Big blocks of colour were also the result of a meeting of minds involving the artist Daniel Buren and top creative agencies Marc Jacobs iPad, creator of the SS13 collection for Louis Vuitton. Buren was roped in to develop a set for the catwalk show, which was staged in the centre courtyard of the Louvre. The modern artist, fabled for his use of colourful horizontal hoses in vast spaces, created a yellow spectrum and white chequer board floor, complete with escalators down which the similarly clad models could descend (as if their job wasn't straighforward enough). The block–like bralets and mini skirts and the streamlined maxi-skirts channelled the structured nature of Buren's work and were, let's face it, to die for.

Andy Warhol's infamous hand was once commissioned in the name of fashion when Carmel Snow and Alexi Brodovic asked the pop-art master to create illustrations for Harper's Bazaar in the 1950s, furthering Warhol's notion that art is for everybody. The sketches of dresses, shoes and perfume bottles were a real tour de force: they are currently being exhibited included in a larger collection of the pop artist's work at the Tate Liverpool until mid-February.

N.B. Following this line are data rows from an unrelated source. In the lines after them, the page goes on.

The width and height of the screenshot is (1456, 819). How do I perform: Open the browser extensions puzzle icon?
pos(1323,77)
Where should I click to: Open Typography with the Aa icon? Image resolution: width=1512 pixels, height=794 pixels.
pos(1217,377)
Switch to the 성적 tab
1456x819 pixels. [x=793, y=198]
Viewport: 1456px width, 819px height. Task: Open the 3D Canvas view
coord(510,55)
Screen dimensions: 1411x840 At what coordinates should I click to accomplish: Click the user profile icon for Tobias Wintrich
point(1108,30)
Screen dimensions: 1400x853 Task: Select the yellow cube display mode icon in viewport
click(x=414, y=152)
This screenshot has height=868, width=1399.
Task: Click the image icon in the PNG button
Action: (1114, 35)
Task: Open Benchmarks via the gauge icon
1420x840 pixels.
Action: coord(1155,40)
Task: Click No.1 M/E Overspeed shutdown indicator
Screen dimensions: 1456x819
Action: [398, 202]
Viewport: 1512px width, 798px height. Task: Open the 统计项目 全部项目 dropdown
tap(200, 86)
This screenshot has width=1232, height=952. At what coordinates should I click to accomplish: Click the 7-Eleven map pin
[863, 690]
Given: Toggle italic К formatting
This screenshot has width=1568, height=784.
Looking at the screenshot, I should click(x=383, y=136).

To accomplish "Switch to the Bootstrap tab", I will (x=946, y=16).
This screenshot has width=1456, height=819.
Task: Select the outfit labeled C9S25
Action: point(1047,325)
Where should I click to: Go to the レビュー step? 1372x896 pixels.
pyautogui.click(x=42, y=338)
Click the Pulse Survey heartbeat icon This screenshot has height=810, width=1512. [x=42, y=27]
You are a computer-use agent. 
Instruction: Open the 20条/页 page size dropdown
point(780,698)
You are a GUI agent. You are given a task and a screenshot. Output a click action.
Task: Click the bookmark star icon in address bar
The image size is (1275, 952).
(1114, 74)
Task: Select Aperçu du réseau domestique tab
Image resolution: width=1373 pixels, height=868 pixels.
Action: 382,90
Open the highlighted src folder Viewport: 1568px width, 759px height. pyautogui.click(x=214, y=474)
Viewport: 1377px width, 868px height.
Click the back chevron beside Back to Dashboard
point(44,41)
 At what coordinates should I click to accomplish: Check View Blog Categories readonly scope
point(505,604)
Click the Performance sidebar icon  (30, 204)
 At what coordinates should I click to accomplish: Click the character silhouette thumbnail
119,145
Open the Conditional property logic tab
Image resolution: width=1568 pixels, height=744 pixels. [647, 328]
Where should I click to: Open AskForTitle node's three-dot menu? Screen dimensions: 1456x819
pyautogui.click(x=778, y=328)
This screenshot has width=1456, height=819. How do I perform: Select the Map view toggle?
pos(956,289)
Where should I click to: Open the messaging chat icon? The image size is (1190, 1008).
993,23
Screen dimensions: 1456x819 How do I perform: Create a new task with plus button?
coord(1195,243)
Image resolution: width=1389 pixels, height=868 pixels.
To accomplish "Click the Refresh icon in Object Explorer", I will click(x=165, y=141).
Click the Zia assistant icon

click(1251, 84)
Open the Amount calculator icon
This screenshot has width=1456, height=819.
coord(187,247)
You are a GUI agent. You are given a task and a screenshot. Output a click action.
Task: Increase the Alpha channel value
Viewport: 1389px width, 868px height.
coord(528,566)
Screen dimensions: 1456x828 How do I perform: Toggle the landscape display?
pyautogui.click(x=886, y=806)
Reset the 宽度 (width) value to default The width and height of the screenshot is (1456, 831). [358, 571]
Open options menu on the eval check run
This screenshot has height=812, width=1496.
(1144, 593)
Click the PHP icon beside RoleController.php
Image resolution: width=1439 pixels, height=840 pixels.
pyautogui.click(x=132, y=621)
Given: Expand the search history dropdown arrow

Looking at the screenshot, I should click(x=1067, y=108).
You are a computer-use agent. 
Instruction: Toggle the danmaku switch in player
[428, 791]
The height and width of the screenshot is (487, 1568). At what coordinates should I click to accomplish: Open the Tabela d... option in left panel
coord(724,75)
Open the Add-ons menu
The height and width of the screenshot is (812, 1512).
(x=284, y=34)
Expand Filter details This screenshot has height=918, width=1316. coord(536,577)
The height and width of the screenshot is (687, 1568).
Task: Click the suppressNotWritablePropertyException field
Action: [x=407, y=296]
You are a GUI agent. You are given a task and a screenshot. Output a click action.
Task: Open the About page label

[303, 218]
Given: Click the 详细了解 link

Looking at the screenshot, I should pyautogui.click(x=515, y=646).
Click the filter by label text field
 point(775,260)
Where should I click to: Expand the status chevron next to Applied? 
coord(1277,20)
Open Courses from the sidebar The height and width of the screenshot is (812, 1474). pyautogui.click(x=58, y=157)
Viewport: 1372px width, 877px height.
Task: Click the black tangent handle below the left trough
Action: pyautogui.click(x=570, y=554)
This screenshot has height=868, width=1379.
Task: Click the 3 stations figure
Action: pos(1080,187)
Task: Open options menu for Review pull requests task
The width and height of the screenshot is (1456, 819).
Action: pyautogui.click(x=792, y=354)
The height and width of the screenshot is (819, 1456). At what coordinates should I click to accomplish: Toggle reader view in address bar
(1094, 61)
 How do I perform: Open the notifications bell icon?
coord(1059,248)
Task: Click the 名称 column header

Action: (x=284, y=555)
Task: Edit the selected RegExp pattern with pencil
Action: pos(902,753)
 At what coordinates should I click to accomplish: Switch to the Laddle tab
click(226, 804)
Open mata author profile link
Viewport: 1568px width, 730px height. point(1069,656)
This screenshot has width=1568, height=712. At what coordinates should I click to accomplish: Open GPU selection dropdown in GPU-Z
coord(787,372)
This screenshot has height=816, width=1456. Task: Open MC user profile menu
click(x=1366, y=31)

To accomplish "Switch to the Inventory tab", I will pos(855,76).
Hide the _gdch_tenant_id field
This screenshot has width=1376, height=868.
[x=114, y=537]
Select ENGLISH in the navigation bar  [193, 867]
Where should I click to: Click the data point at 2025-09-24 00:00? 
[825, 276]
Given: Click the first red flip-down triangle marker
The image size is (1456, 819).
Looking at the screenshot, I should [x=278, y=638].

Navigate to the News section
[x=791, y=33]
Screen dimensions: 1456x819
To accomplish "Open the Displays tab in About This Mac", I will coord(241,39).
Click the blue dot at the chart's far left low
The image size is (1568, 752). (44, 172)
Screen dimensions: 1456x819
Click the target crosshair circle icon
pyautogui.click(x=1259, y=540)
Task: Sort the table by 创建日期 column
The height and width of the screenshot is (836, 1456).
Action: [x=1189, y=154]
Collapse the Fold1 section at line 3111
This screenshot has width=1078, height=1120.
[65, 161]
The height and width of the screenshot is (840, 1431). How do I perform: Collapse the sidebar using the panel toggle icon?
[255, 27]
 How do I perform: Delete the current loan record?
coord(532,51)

Mrs Prada went one step further into the breach, and commissioned street artists from around the globe to inspire her SS14 collection. The marvellous murals lined the walls of the catwalk; their colours and portraits of women were transposed onto the dresses, coats and skirts of the collection. This not quite 'street style' though. No, what Prada spawned were sophisticated ensembles for those wealthy few who can afford to swan about in Prada, whilst exhibiting the art of those who surely could not dream of wearing such items – and, quite possibly, wouldn't desire to. The whole tableau left me wondering whether the murals might have looked more at home, and much more spectacular, on the side of a high rise building in Brazil. But there's no denying the sheer beauty of the designs and the brilliant innovation of the collaboration.

When art marries fashion, it spawns truly cutting-edge hybrid brainchildren. I wait impatiently to see what the next generation of partnerships gives rise to: until then, raise your glass with me in wishing art and fashion all the best in what should be a long and beautiful relationship.